Your objective = Lines containing the word "will" are to be copied from the data below.

Information provided =
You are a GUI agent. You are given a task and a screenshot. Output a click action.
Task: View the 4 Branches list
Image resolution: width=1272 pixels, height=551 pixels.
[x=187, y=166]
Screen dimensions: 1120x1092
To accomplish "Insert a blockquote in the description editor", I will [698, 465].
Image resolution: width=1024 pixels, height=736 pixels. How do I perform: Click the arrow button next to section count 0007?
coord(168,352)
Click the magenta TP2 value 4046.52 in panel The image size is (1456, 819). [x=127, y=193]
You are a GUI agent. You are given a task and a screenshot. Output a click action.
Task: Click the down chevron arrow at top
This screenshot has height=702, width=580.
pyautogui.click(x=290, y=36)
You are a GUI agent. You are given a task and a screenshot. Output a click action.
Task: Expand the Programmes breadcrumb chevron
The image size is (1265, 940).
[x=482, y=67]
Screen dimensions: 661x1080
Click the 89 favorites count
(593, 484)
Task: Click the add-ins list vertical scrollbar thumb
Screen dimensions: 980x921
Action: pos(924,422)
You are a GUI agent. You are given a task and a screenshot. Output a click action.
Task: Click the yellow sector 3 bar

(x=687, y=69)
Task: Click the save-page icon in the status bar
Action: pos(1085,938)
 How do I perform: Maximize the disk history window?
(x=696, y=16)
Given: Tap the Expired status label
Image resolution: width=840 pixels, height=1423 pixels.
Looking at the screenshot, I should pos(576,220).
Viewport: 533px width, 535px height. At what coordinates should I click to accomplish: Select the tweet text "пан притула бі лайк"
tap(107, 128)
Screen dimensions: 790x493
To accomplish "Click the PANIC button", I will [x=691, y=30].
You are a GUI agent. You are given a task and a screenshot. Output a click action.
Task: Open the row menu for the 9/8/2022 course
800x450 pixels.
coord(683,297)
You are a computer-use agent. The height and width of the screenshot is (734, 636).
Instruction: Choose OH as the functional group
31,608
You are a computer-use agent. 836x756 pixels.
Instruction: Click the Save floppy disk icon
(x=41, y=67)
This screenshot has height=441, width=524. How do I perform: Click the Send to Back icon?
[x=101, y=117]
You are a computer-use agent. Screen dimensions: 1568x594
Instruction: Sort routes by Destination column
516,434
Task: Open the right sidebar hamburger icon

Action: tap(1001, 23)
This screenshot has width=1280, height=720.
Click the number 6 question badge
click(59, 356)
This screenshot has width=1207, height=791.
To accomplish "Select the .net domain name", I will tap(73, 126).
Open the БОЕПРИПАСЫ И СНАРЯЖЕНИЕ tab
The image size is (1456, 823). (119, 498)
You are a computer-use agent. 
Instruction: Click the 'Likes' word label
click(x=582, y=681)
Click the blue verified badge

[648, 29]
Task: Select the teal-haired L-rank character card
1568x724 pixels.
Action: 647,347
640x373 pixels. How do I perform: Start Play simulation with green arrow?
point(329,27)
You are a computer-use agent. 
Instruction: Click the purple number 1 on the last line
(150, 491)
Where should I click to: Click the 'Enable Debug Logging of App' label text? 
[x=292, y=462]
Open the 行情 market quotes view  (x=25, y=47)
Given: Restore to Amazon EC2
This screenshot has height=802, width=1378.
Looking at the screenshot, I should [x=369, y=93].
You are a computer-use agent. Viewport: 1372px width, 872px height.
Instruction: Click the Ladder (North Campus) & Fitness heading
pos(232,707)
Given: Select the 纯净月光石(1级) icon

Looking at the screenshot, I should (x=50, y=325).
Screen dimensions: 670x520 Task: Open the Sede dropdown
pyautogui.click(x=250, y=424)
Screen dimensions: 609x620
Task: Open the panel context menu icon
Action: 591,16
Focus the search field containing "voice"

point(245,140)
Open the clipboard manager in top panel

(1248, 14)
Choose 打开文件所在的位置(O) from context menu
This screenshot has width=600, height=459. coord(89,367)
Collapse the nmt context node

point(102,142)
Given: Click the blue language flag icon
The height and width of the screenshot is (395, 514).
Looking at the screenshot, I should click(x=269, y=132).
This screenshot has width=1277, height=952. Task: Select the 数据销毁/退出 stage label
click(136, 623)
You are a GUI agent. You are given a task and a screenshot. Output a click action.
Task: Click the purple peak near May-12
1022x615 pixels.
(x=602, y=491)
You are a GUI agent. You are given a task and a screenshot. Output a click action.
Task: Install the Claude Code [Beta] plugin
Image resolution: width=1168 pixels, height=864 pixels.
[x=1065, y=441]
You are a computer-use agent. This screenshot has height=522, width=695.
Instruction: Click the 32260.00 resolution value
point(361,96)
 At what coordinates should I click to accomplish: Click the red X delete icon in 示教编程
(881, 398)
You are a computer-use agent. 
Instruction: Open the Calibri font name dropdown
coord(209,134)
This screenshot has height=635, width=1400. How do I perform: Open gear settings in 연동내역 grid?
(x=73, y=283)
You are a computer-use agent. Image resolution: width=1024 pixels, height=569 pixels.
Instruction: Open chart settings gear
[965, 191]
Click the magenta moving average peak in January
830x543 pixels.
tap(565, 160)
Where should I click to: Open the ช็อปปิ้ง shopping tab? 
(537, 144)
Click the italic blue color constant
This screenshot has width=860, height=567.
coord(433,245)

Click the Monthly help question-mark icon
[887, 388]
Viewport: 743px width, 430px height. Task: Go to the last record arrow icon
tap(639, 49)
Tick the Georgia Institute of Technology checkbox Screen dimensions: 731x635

Final answer =
To accomplish "Insert a blockquote in the description editor", I will [698, 465].
To accomplish "Click the PANIC button", I will [x=691, y=30].
To accomplish "Select the .net domain name", I will tap(73, 126).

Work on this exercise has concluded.